Policy Impact Simulator

New Features

  • Dashboard: Policy Impact Simulator - an interactive tool that shows how different sensitivity levels and guardrail configurations would have affected your historical traffic. Available on policy view and edit pages, as well as in the policies list page as a column. Compare flagging rates across L1-L4 and see category-level breakdowns to tune your policies with confidence.

Container version: 2.0.493, tag: stable

New Features

  • Guard: For audio requests, the audio_payload flag in the request provides access to debugging information of the sample.
  • Gateway: For audio requests, sensitive audio material is no longer included in logs.

Quality

  • General: Model improvements based on client feedback.
  • Audio (TensorRT-LLM): Added denoising to audio processing.

Bug Fixes

  • Guard: Fixed a bug in policy handling for audio requests where L2 samples were mistakenly labeled as L3.
  • Gateway: Request metadata is no longer altered for logging purposes. User-supplied metadata is now treated strictly as provided.

Container version: 2.0.474, tag: stable

New Features

  • Gateway: Also log requests to v2/guard/audio for monitoring purposes.

Quality

  • Prompt injection: Improved detection of malicious behavioral instructions.
  • Prompt injection: Improved detection of system prompt exfiltration.
  • Prompt injection: Retrained model with improved coverage on new prompt attack variants.
  • Content moderation: Model update to include customer feedback.

Bug Fixes

  • Guard: Health probe fixes when gRPC encryption is turned on.
  • Gateway: Fix policy resolution for multi-message requests.

Security

  • Gateway: Security fixes (CVE-2026-25679, CVE-2026-27142, CVE-2026-27139).

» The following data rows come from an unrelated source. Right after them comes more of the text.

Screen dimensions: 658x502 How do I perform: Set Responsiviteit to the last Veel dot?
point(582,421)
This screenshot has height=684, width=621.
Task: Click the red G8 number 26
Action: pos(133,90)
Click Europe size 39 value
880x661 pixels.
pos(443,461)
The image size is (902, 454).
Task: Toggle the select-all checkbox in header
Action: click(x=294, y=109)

Container version: 2.0.410, tag: stable

Improvements

Quality

  • Moderation model improvements: Updated moderation models to reduce FPRs, especially in weapons category.
  • Text preprocessing robustness: Improved handling of escaped JSON characters and edge cases in text decoding, reducing preprocessing errors and improving classifier reliability.
  • Whitelist refinements: Removed common phrases from whitelist to improve detection accuracy.



Container version: 2.0.328, tag: stable

Improvements

Platform

  • Fixed bug where pricing page was unavailable to community users.
  • Improved loading speed and page performance on Logs and Analytics pages.
  • Include logs flagged as “deny list” as threats in the Logs and Analytics pages.
  • Fixed bug on Analytics page where data would not load for certain date ranges.

Quality

  • Fixed bug with allowed domains handling.
  • Improved model recall on system prompt extraction attacks.